PROVIDED PASSAGE:
↓↓↓

An AI-driven toolchain to support a cost-effective green transition

The HeatCheck project
HeatCheck aims to develop a scalable, commercial-grade, open-source, AI-driven toolchain that merges meter data with ubiquitous wireless heat cost allocator data to optimize heating systems in apartment buildings. District heating operators have focused on supply temperatures and flows to satisfy various demand profiles. However, they typically overlook end-users and substations as beyond their control. Thus, buildings are bottlenecks in the transition to low-temperature district heating.
The HeatCheck toolchain empowers building owners to operate apartment buildings with unprecedented efficiency, in turn, paving the path for low-risk, near-term investments in renewable energy sources and large-scale investments in heat pumps in district heating networks. Ista and Techem controls roughly two-thirds of the Danish market for allocating heat costs in apartments, and combined provide heat metering in 25 million apartments globally.

↑↑↑

DATA:
↓↓↓

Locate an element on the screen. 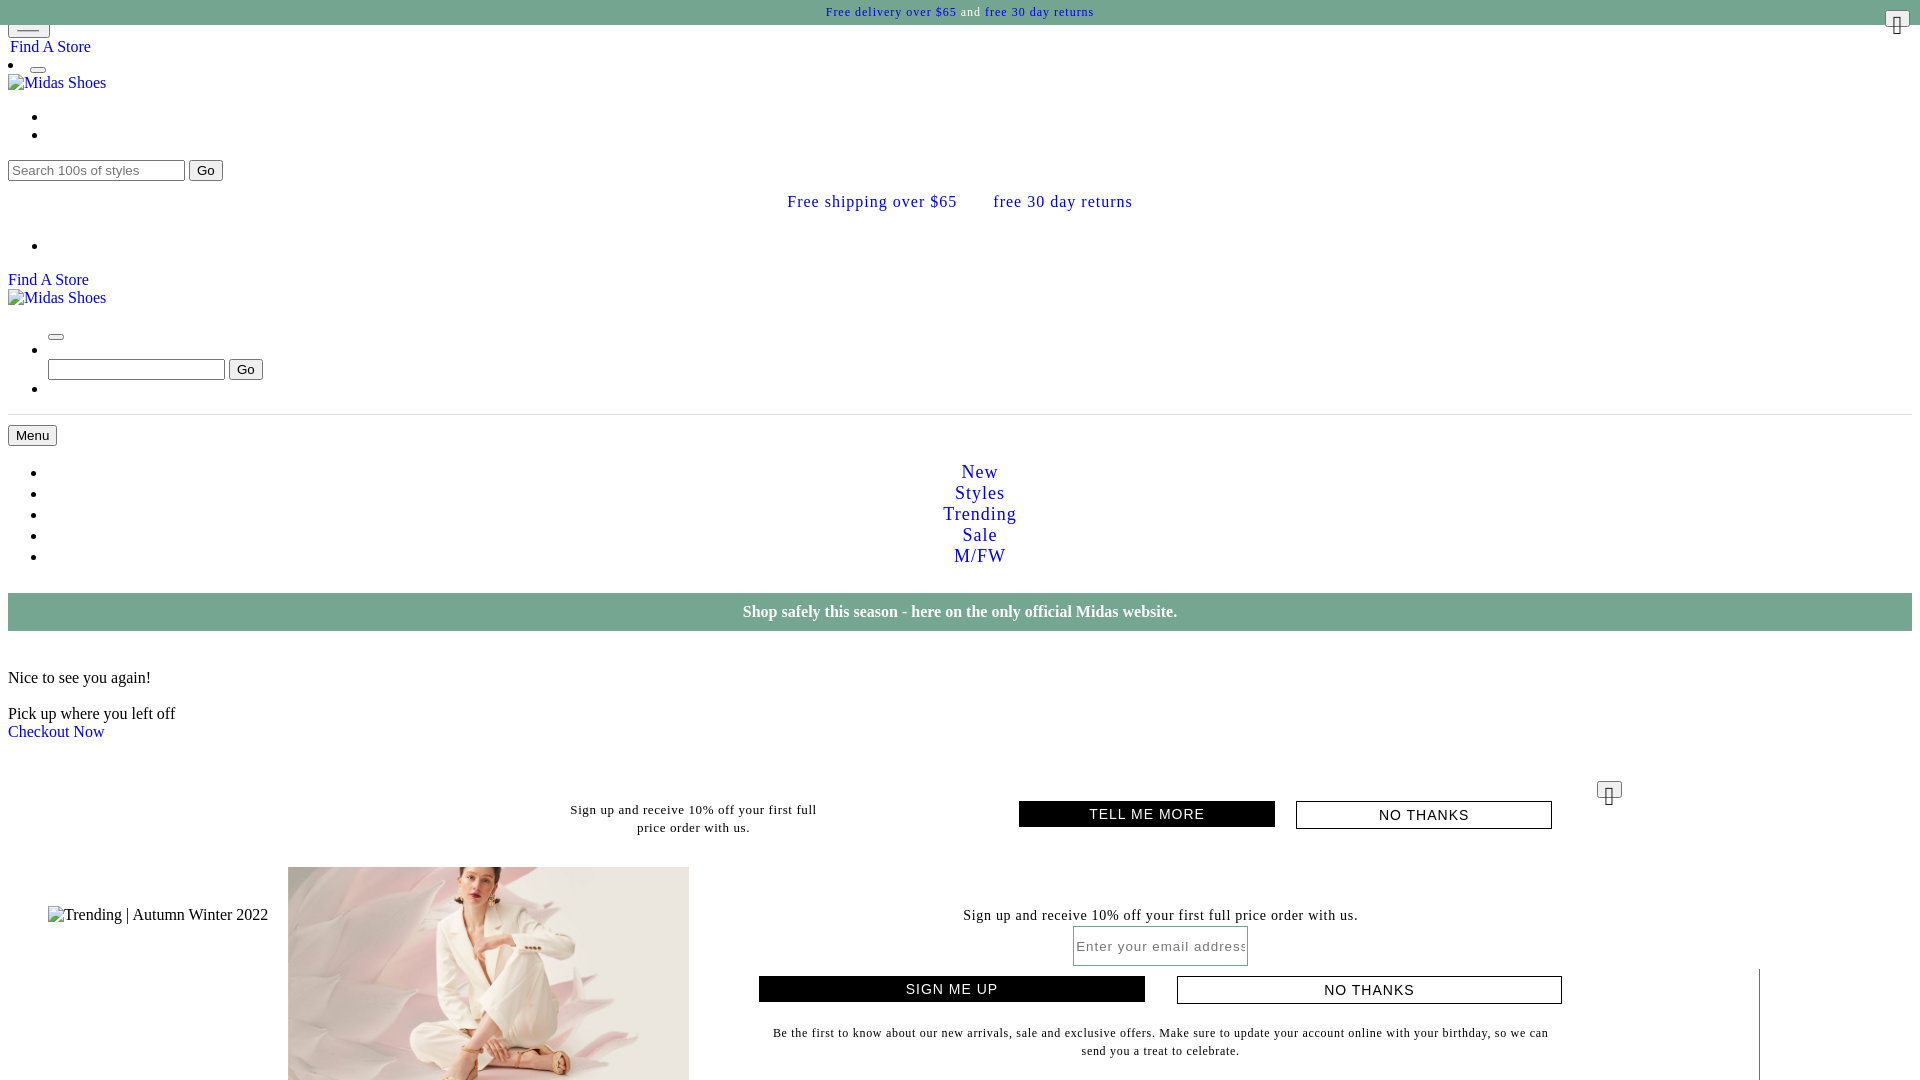 This screenshot has width=1920, height=1080. TELL ME MORE is located at coordinates (1147, 814).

↑↑↑

WORK TO COMPLETE:
According to the HeatCheck passage, in how many apartments worldwide do Ista and Techem together provide heat metering?

REPLY:
25 million apartments